Erweiterung Sonnenberg Klinik


  • Anerkennung


    Landschaftsarchitekten
    w+p Landschaften, Berlin (DE), Offenburg (DE), Schiltach (DE) Büroprofil

    Verfasser
    Hans-Jörg Wöhrle

    In Zusammenarbeit mit:
    Architekten: Broghammer Jana Wohlleber, Zimmern ob Rottweil (DE)

    Preisgeld
    10.000 EUR

    Erläuterungstext
    Liegt nicht vor.

    Beurteilung durch das Preisgericht

    Das zunächst auffallende an dieser Arbeit ist, dass der Neubau deutlich vom Altbau abgerückt wird. Durch die Ausbildung von 2 winkelförmigen Baukörpern gelingt eine sehr schöne, intensive Verzahnung mit der Landschaft. Die Steinbruchkante wird zum Eingangshof und zum darüber liegenden Speisesaal gerade zu inszeniert. Es entstehen mit Alt- und Neubau zwei unterschiedliche Zonen, denen konsequenterweise zwei Eingänge zugeordnet werden. Durch den Versuch der klaren Verteilung der Funktionen soll diese konzeptionelle Haltung noch unterstrichen werden.
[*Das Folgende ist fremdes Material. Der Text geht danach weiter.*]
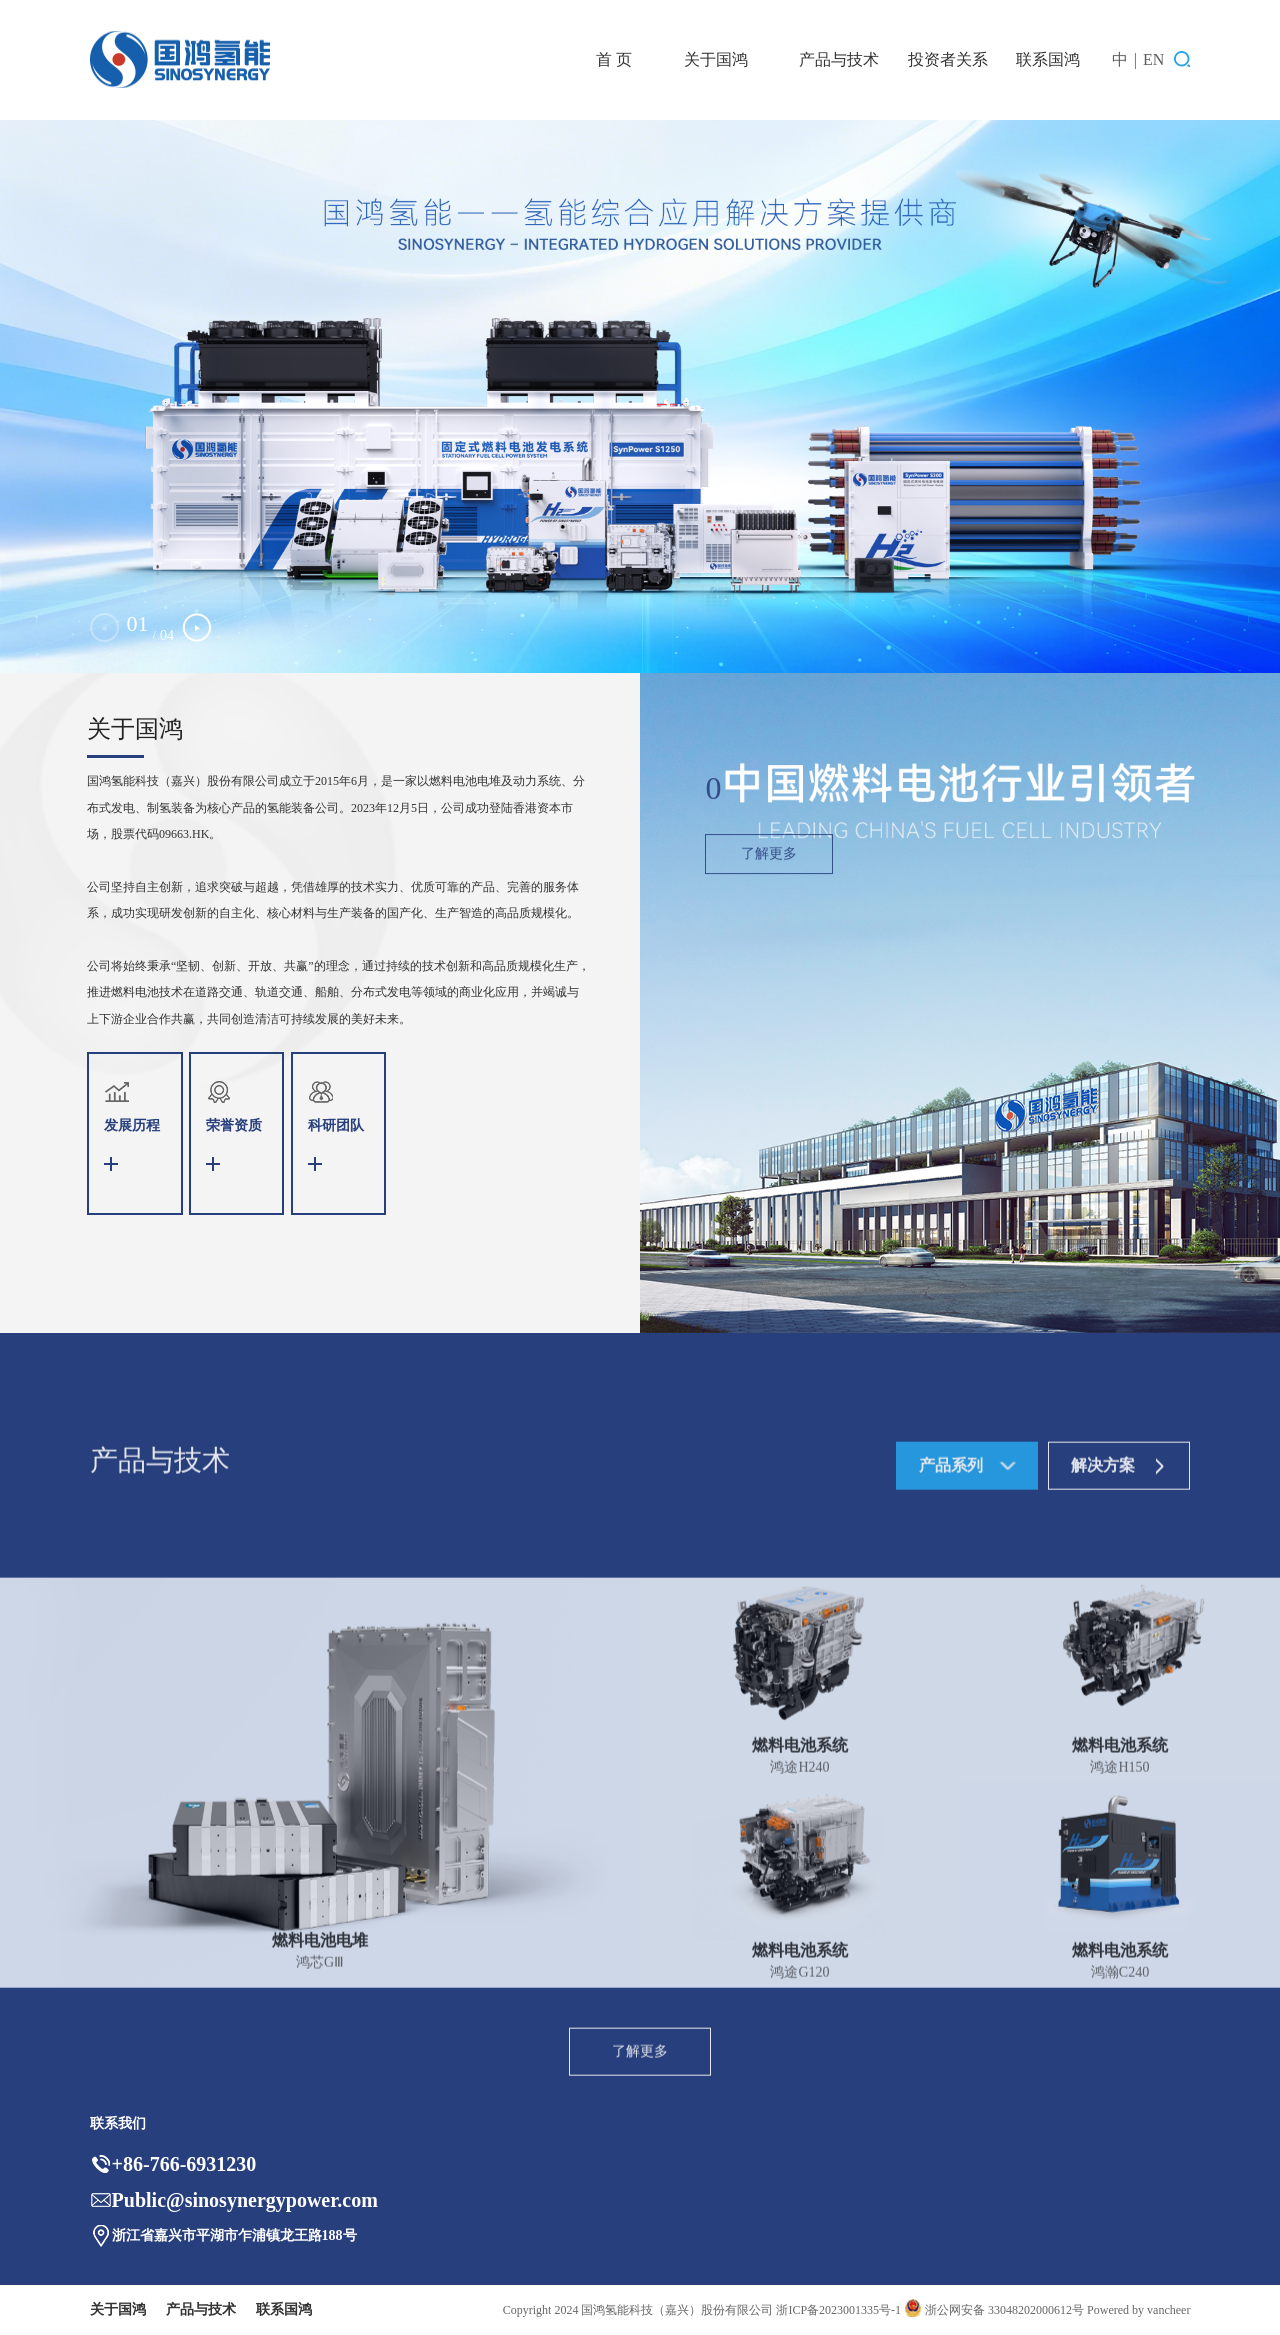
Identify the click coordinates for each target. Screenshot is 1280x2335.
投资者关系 (948, 59)
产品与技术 (839, 59)
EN (1153, 59)
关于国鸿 (716, 59)
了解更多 (769, 921)
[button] (196, 627)
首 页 (614, 59)
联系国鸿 (1048, 59)
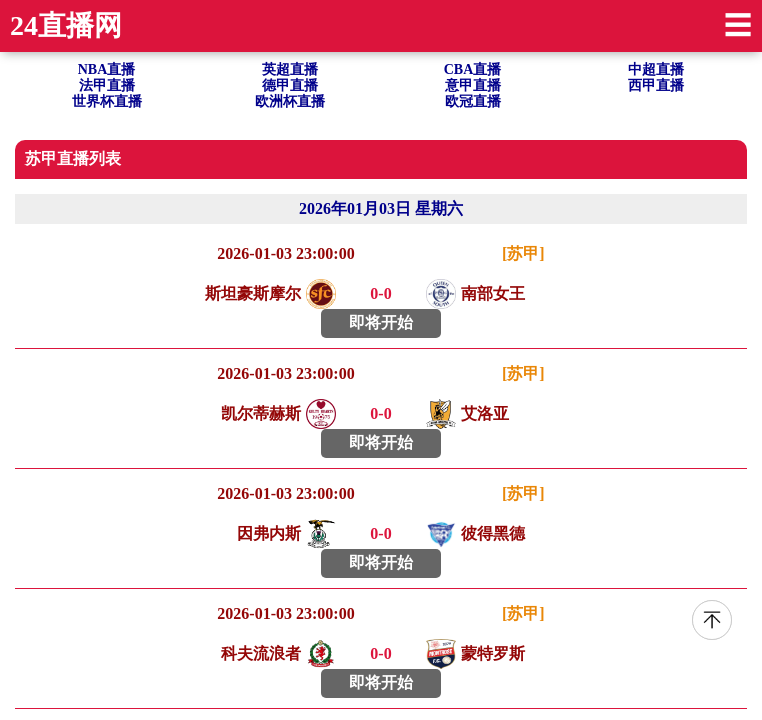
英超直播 (290, 69)
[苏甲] (523, 253)
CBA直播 (473, 69)
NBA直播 (107, 69)
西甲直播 (656, 85)
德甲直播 (290, 85)
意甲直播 (473, 85)
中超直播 (656, 69)
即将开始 (381, 322)
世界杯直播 (107, 101)
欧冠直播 (473, 101)
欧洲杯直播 (290, 101)
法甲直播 (107, 85)
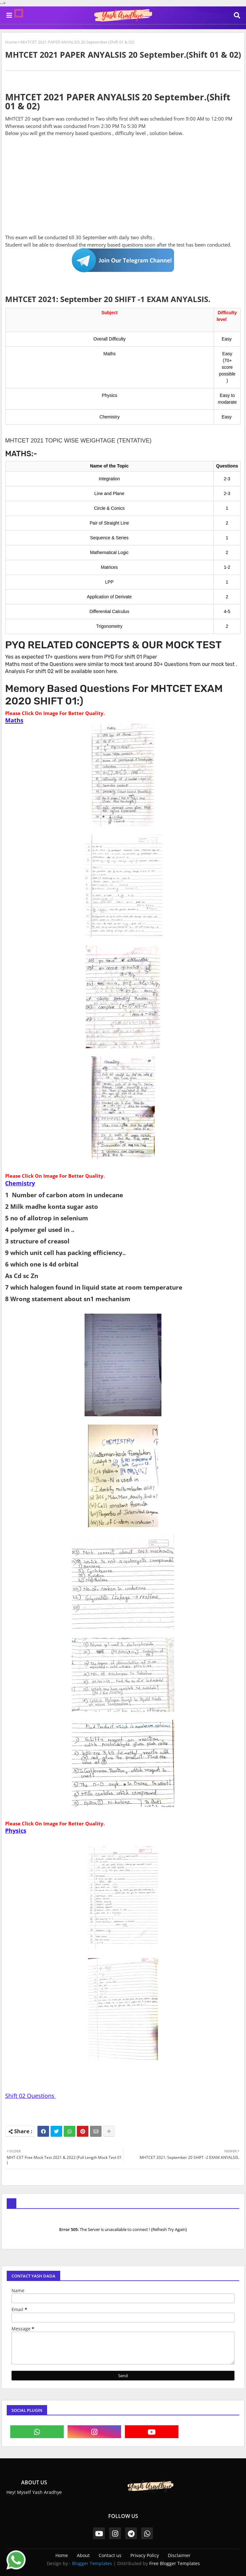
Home (11, 42)
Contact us (110, 2555)
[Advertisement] (123, 189)
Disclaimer (179, 2555)
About (83, 2555)
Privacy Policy (144, 2555)
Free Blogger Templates (174, 2563)
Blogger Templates (92, 2563)
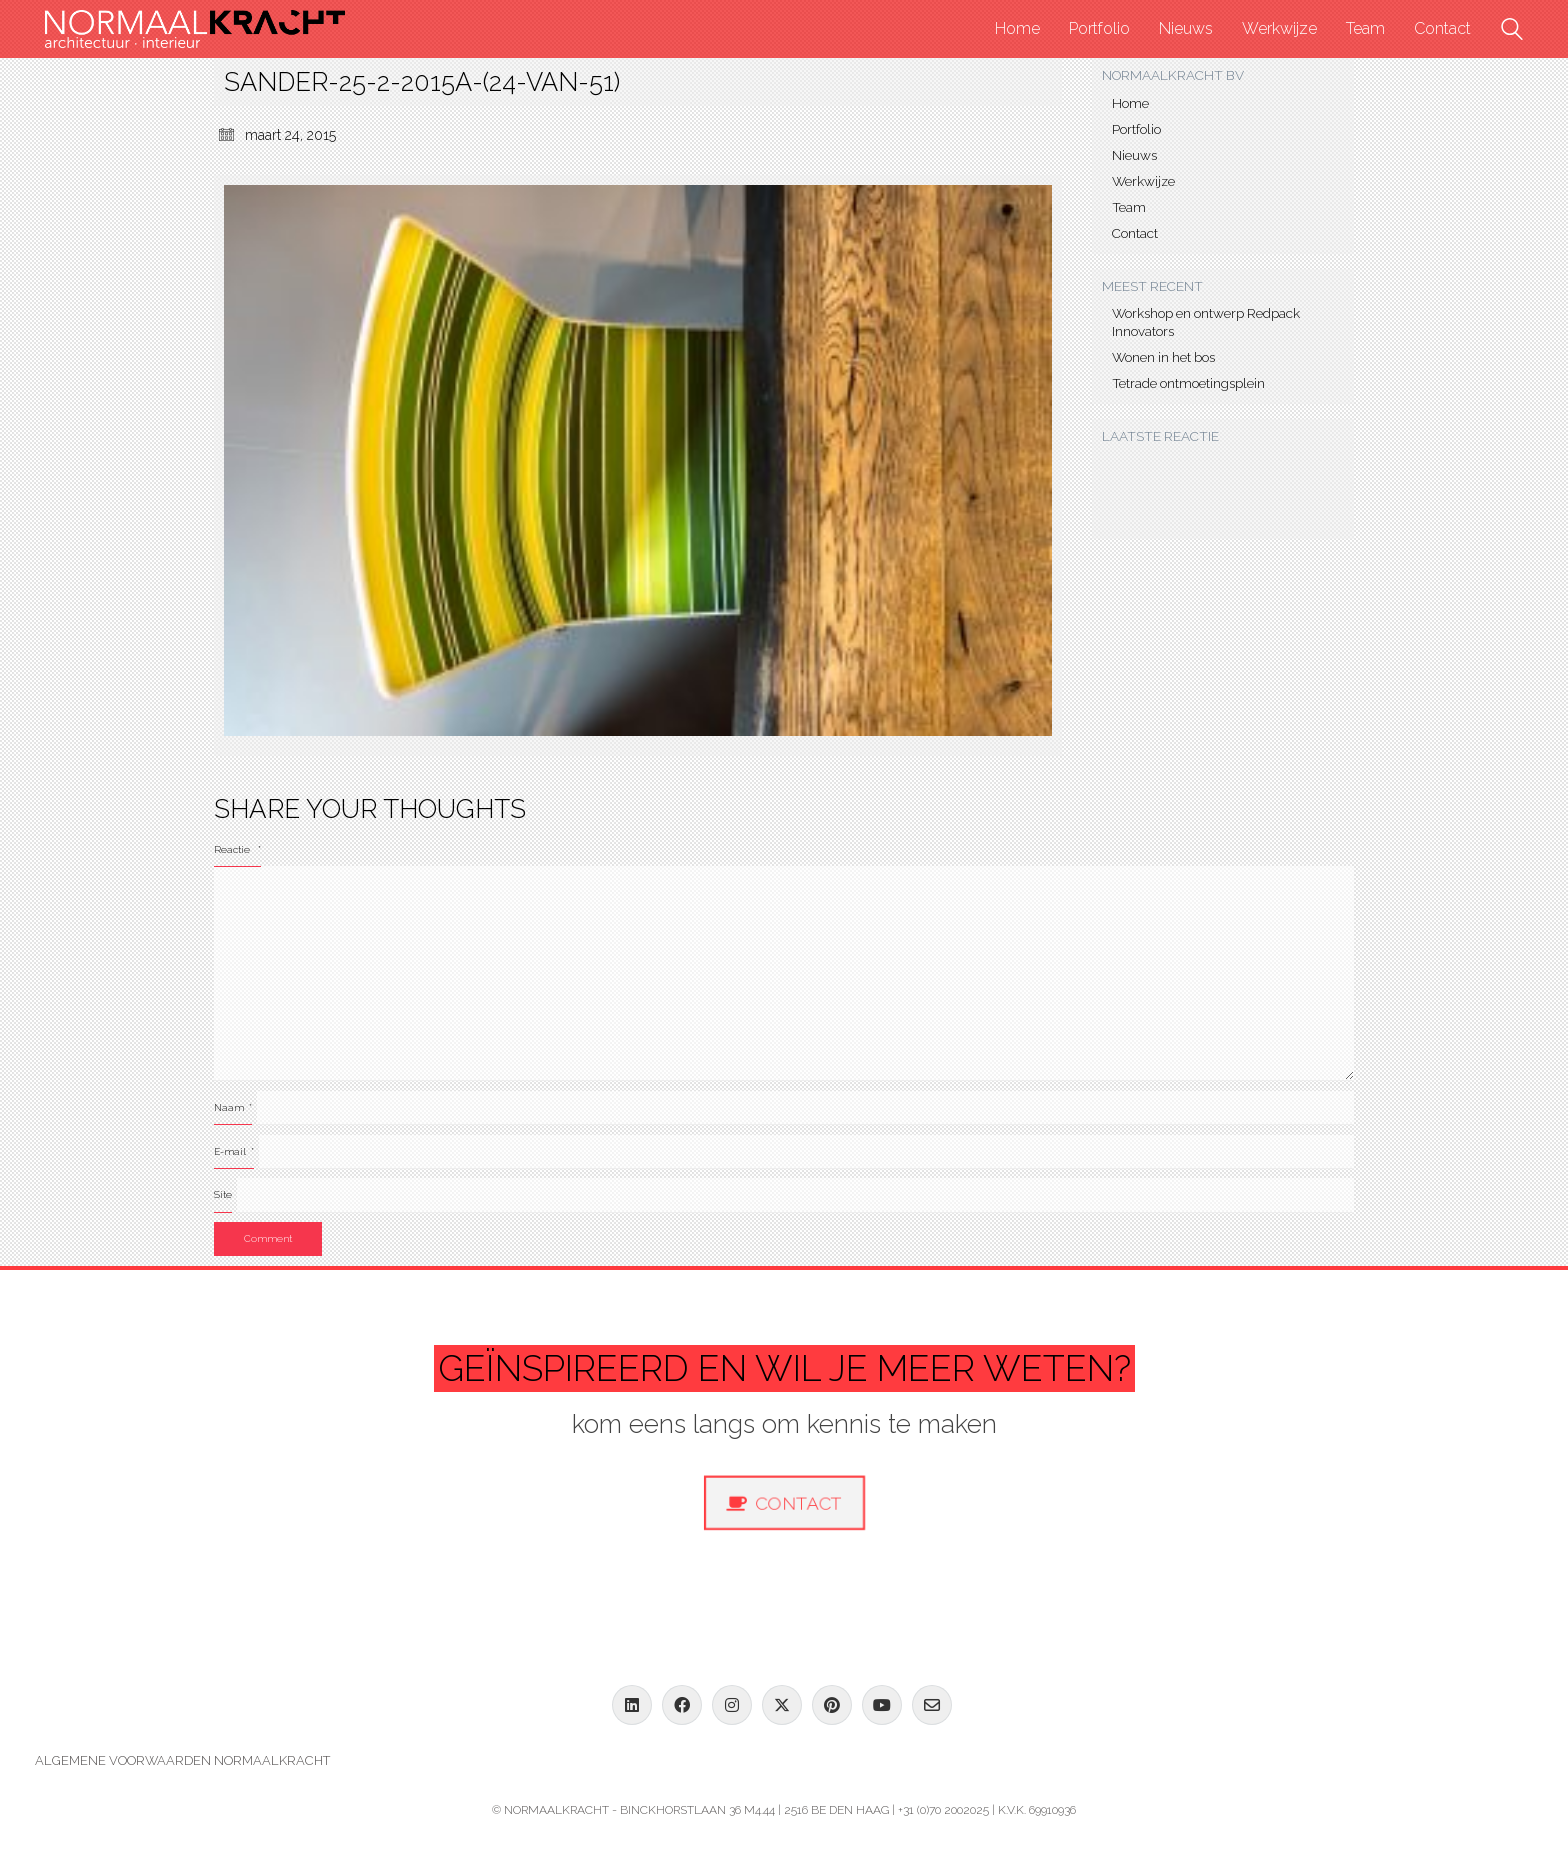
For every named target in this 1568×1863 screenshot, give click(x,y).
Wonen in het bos (1163, 357)
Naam (233, 1107)
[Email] (932, 1705)
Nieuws (1134, 155)
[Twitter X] (782, 1705)
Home (1130, 103)
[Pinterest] (832, 1705)
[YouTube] (882, 1705)
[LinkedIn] (632, 1705)
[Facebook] (682, 1705)
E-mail (234, 1151)
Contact (1135, 233)
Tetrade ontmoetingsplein (1188, 383)
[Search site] (1512, 31)
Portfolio (1136, 129)
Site (223, 1194)
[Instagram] (732, 1705)
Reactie (237, 849)
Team (1129, 207)
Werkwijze (1143, 181)
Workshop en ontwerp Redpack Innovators (1206, 322)
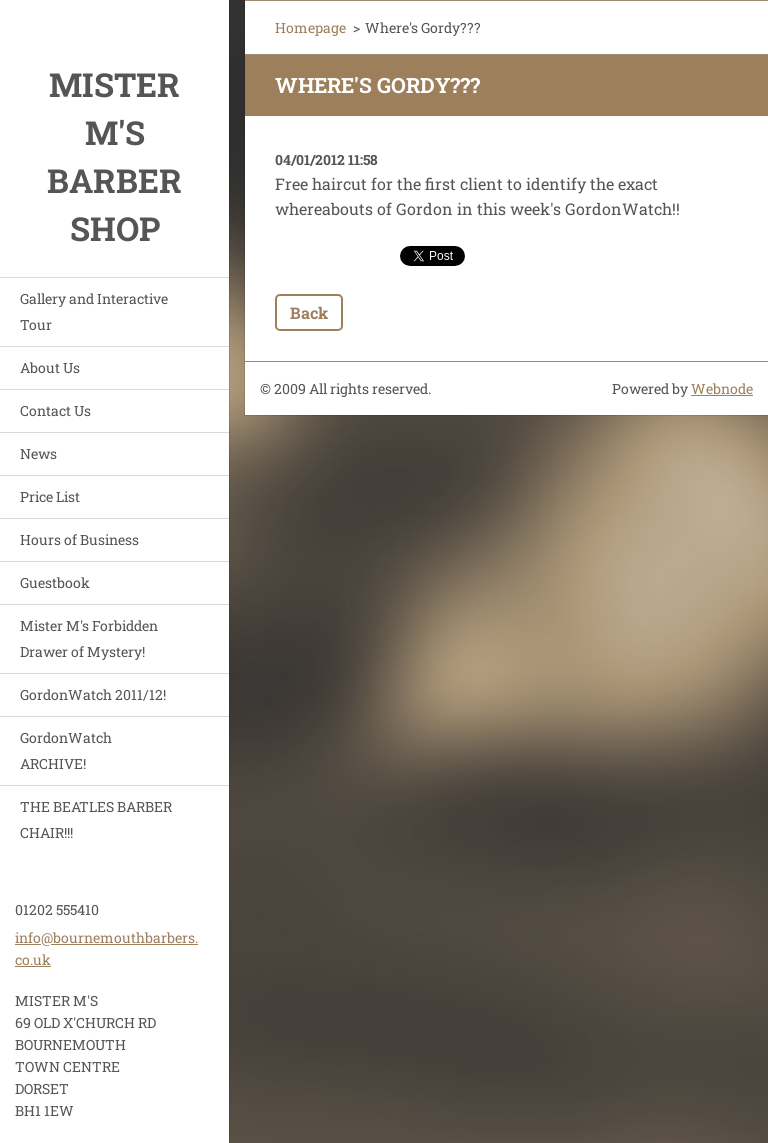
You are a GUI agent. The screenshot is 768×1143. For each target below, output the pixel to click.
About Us (50, 367)
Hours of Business (79, 539)
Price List (50, 496)
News (38, 453)
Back (309, 312)
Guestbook (55, 582)
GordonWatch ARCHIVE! (66, 750)
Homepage (310, 27)
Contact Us (55, 410)
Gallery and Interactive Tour (94, 311)
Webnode (722, 388)
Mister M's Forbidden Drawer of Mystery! (89, 638)
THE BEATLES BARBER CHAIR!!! (96, 819)
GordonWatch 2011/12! (93, 694)
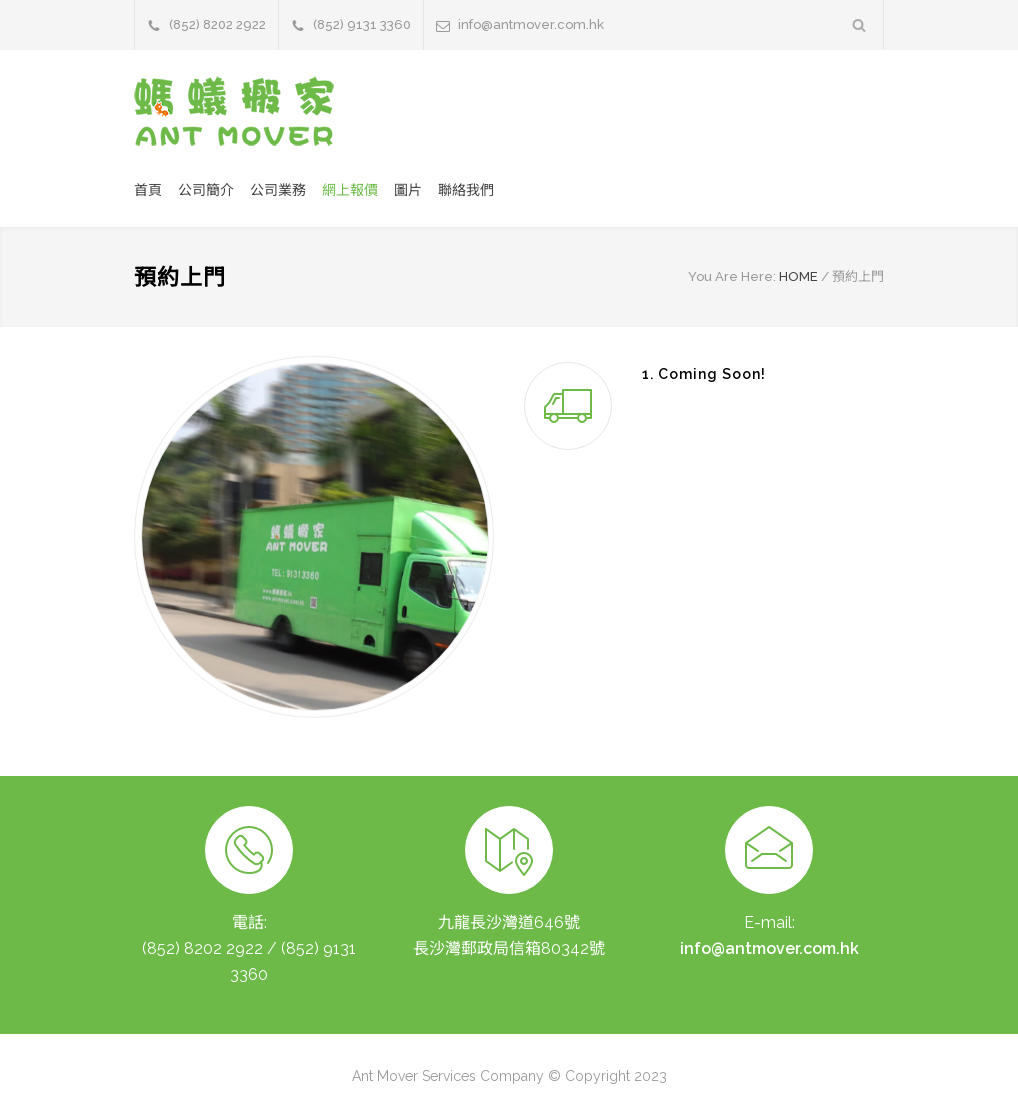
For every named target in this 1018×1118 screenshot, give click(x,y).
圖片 (408, 190)
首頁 (148, 190)
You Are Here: (732, 276)
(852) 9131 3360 (362, 24)
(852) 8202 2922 (217, 24)
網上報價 (350, 190)
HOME (798, 276)
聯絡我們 (466, 190)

Im Neubau zum Grünraum, zur ruhigen Lage orientiert, sind die Wohnbereiche und die Einzeltherapieräume. Im Altbau werden die eher halböffentlichen, stärker frequentierten Nutzungen untergebracht, wie Gruppentherapie, Konferenz- und Verwaltungsräume. Leider wird dieses Prinzip nicht durchgestanden. So hat die Aufteilung der Therapieräume auf Alt- und Neubau funktionale Nachteile. Vollends überraschend ist die Unterbringung einer isolierten Wohngruppe in einer Art Penthousegeschoss im Altbau. Nachteilig ist sicherlich die Orientierung verschiedener Wohngruppen und Einzelzimmer nach Osten und damit die Schaffung unterschiedlicher Wohnraumqualitäten, sowie die störenden Blickbeziehungen, die durch die Anordnung verschiedener Wohngruppen über Eck entstehen. Die Zufahrt zur Tiefgarage am Südende des Gründstücks hat den Charme, dass keine Beeinträchtigungen für den Klinikbetrieb auftreten, das große, begrünte Tiefgaragendach ist aber eher unwirtschaftlich. Positiv muss die aufgezeigte Bauabschnittsbildung erwähnt werden, die den Weiterbetrieb des Bestands während der Bauzeit gewährleistet.

    Zusammenfassend kann angezweifelt werden, ob dieses weite Abrücken des Neubaus, die Vorteile bringt um den Nachteil der langen Wege zu kompensieren, zu Mal der groß inszenierte Eingangshof nur einen Nebeneingang umschließt.